Normally, we do not publish in almost its entirety any release from a rug vendor — and certainly not on our curated web site.  But this piece from Creative Matters was so compelling that we want our readers to enjoy it as much as we did. 

And so from Creative Matters ….

Designer Madeleine Baigent’s work world at home.

Like many of you, Creative Matters team was surprised and confused to suddenly find themselves working from home in the middle of March. Their gorgeous new showroom abandoned; no access to the colour lab with its thousands of wool samples; finished rugs languishing in FedEx limbo; their mills on the other side of the world closed to weavers who, together with their families, rely on this work

A Label STEP inspector distributes basic food packages in April in Afghanistan.

As they settled into home work stations, one of the first priorities was to tackle the issue of how best to support artisan colleagues at the mills we partner with in Nepal and Afghanistan. Initially they sent money directly to the mills where handknotted rugs are made. Later they were able to support their fair trade partner Label STEP with a program aimed at meeting the specific needs of  fair trade mills and their workers.


What working at home looks like for President Carol Sebert.

Back in Canada Creative Matters was grateful to be able to access a few support programs for small business from the federal government, including one that topped up the wages of our staff when we temporarily needed to reduce their working hours. “However, to our surprise and delight, we were soon able to maintain our complete staff full time. We have had continuous high quality and creative work that has kept every team member engaged,” said Vice President Ana Cunningham.

Logistic Manager Julie Baldwin’s drawing of her home work setup.

When asked about the projects she was managing, Vice President Ali McMurter said that during this work-from-home period she was nevertheless able to continue forward through sampling and production of floorcoverings in India, Nepal, Thailand, China and Afghanistan for guest rooms and public areas for a New York hotel; sampling and production for several residential projects; and sampling in the U.S. for another New York hotel.

Sandra – Designer – shares the Creative Matters Art Day

An inveterate multi-tasker, Sandra – along with six others – also shared the Creative Matters Art Day concept with a video of a #stayhomeartday project for the housebound.

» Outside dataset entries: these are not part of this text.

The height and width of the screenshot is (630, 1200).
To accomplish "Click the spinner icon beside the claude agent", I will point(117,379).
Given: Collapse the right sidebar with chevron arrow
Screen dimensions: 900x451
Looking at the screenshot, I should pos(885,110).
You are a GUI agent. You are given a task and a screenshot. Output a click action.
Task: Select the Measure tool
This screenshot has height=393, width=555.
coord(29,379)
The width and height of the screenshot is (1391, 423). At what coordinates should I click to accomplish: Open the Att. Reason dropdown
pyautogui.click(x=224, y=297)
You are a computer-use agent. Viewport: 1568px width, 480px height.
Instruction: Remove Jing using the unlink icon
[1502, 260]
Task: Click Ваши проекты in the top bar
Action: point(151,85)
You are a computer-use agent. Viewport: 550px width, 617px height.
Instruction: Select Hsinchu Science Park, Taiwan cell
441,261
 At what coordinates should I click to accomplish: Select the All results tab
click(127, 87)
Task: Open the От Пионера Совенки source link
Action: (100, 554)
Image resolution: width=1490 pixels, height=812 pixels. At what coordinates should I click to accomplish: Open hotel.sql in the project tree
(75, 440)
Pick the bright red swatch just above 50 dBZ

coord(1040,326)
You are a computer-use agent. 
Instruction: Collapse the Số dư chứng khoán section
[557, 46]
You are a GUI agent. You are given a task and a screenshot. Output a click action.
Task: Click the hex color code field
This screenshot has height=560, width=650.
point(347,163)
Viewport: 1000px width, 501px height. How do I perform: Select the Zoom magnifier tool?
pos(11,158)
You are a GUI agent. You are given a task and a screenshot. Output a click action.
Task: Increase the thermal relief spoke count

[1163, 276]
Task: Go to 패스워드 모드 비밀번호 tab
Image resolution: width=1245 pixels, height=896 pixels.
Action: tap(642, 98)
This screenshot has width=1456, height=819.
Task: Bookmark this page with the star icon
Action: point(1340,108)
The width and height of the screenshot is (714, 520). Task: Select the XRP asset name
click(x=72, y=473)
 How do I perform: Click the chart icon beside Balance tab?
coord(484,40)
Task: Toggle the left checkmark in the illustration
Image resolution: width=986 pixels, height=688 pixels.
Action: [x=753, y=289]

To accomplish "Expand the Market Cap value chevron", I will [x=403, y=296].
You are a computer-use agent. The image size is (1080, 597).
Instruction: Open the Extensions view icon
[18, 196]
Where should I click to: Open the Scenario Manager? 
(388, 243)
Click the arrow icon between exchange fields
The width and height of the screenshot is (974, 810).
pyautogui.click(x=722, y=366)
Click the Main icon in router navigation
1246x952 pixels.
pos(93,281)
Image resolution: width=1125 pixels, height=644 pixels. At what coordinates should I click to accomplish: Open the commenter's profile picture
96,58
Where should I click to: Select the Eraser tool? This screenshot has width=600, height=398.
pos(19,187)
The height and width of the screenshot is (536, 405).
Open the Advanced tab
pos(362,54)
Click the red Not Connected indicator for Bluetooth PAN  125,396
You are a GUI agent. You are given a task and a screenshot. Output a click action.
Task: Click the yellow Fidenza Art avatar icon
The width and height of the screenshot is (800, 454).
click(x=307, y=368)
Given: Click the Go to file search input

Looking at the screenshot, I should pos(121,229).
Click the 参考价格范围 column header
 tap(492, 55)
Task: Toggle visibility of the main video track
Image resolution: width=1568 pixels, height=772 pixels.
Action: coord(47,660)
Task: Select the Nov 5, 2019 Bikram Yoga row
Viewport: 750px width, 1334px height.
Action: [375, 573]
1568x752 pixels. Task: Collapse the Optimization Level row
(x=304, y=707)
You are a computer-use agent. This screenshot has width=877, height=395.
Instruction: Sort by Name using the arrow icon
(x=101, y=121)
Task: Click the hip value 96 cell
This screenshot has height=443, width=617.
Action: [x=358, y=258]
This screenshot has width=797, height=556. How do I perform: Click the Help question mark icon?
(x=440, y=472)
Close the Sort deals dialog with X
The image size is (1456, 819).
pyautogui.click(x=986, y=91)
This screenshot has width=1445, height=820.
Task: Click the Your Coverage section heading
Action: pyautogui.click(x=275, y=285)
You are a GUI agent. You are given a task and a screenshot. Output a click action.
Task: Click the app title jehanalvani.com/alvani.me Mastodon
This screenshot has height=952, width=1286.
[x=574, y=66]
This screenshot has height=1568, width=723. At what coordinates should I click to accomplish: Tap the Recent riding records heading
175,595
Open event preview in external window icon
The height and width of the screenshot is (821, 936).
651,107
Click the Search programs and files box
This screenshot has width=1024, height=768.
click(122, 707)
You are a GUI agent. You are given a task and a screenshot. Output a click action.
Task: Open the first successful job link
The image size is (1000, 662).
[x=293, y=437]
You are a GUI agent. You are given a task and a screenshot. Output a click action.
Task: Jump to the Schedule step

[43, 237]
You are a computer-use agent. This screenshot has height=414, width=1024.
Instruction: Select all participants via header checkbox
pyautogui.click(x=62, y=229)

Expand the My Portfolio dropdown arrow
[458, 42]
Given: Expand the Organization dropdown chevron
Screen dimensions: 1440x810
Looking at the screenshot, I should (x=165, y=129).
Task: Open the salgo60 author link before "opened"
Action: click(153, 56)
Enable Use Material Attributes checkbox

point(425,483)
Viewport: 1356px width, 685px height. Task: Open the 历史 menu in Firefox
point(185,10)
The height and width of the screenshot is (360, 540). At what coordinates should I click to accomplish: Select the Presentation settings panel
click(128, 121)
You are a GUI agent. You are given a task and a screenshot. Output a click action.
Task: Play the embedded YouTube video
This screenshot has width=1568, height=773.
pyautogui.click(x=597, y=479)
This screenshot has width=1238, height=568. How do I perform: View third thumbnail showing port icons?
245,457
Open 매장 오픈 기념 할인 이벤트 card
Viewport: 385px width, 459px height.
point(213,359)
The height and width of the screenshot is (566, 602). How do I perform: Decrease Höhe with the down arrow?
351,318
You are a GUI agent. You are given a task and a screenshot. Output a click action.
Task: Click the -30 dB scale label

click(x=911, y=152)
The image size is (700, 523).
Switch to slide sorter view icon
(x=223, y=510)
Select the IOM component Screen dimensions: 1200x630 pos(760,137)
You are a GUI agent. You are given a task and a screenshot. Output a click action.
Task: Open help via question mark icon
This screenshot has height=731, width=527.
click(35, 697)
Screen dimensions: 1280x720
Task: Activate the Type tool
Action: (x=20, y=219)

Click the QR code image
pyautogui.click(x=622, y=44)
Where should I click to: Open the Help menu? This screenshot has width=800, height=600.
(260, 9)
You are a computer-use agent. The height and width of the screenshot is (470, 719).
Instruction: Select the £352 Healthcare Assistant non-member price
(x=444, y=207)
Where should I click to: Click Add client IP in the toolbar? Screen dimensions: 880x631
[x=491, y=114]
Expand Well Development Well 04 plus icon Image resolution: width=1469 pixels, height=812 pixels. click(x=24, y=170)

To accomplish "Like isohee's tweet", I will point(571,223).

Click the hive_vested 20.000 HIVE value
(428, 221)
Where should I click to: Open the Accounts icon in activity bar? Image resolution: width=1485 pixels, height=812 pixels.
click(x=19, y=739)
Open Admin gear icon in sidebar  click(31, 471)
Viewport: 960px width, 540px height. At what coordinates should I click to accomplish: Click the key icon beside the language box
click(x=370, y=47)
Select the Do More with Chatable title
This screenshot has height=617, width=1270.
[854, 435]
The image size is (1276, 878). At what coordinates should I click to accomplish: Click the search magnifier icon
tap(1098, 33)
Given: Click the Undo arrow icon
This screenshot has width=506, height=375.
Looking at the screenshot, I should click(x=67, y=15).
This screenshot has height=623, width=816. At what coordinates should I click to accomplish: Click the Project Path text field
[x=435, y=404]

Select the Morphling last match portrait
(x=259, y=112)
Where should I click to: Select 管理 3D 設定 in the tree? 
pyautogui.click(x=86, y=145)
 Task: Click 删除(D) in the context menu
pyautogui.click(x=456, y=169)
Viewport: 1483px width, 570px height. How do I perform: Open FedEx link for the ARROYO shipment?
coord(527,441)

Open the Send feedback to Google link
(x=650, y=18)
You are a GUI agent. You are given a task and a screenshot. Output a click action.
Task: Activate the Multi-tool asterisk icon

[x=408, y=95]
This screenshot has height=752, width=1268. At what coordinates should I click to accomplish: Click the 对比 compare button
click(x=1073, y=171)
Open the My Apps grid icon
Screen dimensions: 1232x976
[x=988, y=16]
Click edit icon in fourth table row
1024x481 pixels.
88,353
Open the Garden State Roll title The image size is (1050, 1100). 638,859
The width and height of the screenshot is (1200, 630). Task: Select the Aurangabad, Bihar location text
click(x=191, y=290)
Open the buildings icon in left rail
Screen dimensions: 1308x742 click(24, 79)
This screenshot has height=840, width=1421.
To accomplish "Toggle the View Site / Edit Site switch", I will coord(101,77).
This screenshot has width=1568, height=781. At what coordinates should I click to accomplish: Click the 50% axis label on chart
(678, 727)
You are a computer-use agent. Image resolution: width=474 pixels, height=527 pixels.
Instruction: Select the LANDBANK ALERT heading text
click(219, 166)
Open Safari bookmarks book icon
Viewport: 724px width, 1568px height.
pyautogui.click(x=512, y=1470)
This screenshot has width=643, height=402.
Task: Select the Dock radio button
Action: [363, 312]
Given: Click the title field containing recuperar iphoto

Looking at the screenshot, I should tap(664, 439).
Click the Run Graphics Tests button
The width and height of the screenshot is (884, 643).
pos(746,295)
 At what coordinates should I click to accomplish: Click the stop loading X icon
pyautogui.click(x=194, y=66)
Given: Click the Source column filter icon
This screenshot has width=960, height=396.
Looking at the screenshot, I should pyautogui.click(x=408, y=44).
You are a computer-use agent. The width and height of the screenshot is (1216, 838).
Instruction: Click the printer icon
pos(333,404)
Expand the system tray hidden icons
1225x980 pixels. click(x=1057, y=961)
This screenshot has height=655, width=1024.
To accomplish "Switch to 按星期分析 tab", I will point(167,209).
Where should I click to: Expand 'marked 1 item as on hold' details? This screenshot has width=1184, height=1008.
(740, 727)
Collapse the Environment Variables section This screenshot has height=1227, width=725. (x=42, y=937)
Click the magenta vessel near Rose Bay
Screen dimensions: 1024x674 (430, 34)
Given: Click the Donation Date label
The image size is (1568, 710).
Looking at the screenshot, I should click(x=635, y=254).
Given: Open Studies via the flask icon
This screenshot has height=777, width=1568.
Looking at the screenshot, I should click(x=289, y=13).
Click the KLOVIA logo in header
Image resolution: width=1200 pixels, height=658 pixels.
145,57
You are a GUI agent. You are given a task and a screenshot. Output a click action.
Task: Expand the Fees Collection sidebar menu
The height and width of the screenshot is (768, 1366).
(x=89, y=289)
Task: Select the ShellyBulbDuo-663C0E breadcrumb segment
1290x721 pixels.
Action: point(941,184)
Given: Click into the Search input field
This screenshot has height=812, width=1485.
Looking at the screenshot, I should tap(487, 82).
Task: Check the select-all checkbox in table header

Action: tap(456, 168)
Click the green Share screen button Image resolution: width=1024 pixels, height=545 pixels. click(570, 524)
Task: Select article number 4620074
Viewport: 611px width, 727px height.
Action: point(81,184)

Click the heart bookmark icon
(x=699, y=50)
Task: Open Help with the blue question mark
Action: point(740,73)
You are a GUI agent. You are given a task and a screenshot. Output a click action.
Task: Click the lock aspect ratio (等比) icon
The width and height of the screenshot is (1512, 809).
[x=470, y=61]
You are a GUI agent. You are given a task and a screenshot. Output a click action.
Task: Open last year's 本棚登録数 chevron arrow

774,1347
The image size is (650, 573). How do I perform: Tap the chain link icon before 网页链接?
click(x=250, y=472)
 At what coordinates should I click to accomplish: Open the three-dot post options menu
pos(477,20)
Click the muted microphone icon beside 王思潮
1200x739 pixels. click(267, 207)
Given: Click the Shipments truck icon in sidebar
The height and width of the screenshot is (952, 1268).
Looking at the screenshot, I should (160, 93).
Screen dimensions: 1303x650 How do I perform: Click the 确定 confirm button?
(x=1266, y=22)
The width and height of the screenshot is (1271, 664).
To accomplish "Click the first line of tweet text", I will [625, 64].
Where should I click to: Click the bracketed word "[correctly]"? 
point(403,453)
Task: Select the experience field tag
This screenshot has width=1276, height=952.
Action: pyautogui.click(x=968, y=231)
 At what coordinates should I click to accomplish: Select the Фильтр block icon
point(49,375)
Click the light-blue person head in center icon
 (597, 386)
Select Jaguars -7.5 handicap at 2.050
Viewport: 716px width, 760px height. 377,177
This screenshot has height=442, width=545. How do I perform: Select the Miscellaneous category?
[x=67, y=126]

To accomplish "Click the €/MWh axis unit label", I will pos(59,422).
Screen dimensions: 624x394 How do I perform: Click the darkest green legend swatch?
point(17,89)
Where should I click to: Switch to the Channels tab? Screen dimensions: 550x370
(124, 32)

Their wonderful how-to videos were enjoyed by young and old alike who found themselves with a yearning to “get creative.”

As an ever-growing design studio, they had projects in every stage of development when the pandemic hit. The challenge was to ensure we could continue to meet the expectations of their clients. For projects in the design stage they initiated a process where they shipped the clients a pom box and met via video conferencing with the same pom box at our end. This enabled them to discuss the colours and make adjustments.

A sample of Four Cedar Waxwings, Creative Matters’ handknotted version of the work by Christi Belcourt.

Fortunately for clients who had handtufted projects in the works or who needed a floorcovering urgently, the mill in Thailand had started COVID-19 screening protocols quite early and has remained open since the start of the pandemic. The handknotting artisans in Nepal and Afghanistan were mainly back at work by the end of April but few commercial flights are operating from their airports. Imagine their delight when in May samples arrived from Afghanistan for the collection rug collaboration with Métis artist Christi Belcourt.

Working from home by Designer Kayla Bortolotto.

In June a new Creative Matters website launched our first online store. Clients who need a rug immediately can now see for themselves which of our collection rugs are available to be shipped from Toronto for delivery just a few days later.

New business development must also go on, so we have a fresh webinar lunch n’ learn presentation showcasing the latest custom work and rug collections they’ve been working on and – for clients new to Creative Matters – a recap of services and how they work. Instead of serving lunch, a donation to Label STEP will be made or a charity of their choosing. Contact Ana if you’d like to book one for your team.

As far as returning to the studio goes, we’re following government health protocols.  They hope to soon have rotating teams so that each of person is in the office about two days a week, working from home for the remainder of the time. With expanded space, they can now spread staff over three floors to ensure physically distancing from each other.

It is amazing what can be accomplished from a home office. By Creative Matters Designer Anna Panosyan.

“Even after my 20+ years at Creative Matters, I am stunned how our staff, our clients and our suppliers came together in ‘unprecedented times’ to maintain the creation of the finest floor and wallcoverings,” said Ana. “To ensure continued success, we recognize the importance of remaining agile in our response as the pandemic situation changes.”